2. Good Night, and Good Luck (2005)

Before Frost/Nixon, there was Murrow/McCarthy. This George Clooney-directed drama follows the conflict between Joseph McCarthy and CBS journalist Edward R. Murrow in the early 1950s. At great personal cost, Murrow and his fellow journalists produced a series of condemnatory news reports against McCarthy, which were instrumental in his downfall. Bookending the film is Murrow’s 1958 speech to the Radio and Television News Directors Association, in which he warns his fellow broadcasters not to waste the potential power of television by allowing political pressures or corporate sponsors to compromise content. In the age of News Corp, the sentiment resonates with renewed power.

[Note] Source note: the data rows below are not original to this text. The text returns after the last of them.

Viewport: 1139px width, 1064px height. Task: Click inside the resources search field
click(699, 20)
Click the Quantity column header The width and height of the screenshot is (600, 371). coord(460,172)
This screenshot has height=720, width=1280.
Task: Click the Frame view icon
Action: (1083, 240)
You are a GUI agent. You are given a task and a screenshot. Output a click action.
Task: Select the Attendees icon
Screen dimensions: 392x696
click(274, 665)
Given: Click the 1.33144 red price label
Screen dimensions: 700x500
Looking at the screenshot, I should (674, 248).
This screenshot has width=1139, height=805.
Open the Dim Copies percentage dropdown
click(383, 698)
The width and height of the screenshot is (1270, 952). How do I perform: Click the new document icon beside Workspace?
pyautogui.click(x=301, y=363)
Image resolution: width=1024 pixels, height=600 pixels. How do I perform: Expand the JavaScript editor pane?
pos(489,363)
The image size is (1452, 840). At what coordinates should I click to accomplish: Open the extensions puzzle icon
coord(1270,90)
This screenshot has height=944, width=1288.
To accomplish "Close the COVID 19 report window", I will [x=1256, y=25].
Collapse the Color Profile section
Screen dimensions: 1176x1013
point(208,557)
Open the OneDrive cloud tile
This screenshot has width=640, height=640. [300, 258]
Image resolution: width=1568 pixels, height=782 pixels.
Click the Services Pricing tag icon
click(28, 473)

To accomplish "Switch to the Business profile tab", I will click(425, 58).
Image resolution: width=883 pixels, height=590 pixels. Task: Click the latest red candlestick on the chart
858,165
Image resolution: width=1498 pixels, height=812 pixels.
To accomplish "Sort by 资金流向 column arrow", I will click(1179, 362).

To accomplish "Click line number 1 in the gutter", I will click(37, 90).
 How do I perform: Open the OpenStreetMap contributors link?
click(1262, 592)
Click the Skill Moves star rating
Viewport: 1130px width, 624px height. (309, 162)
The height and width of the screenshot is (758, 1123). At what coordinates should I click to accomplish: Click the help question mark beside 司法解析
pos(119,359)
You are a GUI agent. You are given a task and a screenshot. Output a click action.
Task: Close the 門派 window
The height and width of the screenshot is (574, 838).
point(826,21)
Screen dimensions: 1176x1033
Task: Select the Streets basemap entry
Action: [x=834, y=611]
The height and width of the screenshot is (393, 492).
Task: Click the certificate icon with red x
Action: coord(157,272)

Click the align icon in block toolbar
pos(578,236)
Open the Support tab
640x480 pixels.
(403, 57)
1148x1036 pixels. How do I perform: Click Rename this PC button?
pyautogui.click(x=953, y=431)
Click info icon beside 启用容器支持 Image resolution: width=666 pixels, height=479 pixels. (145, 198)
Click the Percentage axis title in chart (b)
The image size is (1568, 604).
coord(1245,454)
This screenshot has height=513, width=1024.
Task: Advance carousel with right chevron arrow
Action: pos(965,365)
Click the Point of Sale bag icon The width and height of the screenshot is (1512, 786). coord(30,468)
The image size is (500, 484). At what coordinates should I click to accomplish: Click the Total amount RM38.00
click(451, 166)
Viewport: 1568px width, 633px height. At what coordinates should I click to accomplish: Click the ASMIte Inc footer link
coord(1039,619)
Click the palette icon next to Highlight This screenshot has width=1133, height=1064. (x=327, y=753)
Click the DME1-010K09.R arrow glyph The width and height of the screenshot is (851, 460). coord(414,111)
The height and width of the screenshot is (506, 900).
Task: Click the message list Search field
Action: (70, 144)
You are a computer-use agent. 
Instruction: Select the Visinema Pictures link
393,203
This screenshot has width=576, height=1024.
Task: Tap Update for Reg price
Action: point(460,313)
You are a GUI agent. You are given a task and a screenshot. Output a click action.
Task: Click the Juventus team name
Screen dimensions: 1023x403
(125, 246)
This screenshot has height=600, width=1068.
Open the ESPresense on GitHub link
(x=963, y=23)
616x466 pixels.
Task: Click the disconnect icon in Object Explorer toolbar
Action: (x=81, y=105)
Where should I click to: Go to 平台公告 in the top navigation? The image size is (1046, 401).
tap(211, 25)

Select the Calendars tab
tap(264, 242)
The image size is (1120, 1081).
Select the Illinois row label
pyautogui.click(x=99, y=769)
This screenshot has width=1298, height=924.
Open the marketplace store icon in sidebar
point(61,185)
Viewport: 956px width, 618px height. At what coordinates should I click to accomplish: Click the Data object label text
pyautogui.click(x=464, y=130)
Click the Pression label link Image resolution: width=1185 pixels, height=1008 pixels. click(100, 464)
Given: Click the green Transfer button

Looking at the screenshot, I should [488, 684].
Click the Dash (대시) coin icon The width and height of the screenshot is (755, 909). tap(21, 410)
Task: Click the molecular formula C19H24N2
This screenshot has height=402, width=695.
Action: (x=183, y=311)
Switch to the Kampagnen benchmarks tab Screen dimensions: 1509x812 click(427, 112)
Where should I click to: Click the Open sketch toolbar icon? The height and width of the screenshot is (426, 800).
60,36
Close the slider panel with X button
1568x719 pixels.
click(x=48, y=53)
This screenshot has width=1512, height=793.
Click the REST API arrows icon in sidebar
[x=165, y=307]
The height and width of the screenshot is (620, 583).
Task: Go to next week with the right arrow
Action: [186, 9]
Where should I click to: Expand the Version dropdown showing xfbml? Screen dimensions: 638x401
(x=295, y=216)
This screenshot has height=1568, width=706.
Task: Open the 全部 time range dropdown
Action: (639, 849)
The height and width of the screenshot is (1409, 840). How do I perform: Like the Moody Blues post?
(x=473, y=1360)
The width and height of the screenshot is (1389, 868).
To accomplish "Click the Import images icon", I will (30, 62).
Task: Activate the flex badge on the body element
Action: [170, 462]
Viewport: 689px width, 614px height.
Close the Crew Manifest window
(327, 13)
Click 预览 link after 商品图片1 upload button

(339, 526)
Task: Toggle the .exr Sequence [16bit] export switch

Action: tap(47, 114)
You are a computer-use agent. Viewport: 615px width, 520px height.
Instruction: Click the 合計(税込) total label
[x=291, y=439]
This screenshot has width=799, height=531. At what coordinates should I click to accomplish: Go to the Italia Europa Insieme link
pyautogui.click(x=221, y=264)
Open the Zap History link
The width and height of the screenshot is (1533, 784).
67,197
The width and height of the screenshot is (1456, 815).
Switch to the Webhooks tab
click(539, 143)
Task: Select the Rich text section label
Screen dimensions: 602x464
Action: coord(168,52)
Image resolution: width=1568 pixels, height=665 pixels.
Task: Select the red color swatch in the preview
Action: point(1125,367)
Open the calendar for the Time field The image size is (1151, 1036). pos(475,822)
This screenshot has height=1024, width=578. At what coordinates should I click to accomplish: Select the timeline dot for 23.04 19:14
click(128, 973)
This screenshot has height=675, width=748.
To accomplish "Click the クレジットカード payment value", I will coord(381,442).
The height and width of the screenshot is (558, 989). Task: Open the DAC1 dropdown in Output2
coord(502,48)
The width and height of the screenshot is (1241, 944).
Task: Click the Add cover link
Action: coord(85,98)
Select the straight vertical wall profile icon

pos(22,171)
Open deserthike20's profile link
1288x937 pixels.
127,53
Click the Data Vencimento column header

A transcript of the speech can be read here

1. State of Play (2003)

The only entry not based on a true story also offers the most thorough and grounded portrait of day-to-day journalism. Following the mysterious death of a young woman on the tube, news reporter Cal McCaffrey and his colleagues gradually uncover a vast conspiracy with the oil trade and the British government at its heart. Led by a top-drawer Brit cast including John Simm, James McAvoy and Bill Nighy, this BBC miniseries is a shrewd, supremely gripping mystery, with the six-episode format allowing room for detailed exploration of newsroom dynamics. The 2009 US remake is worth a look, but doesn’t come near to the original’s slow-burn power.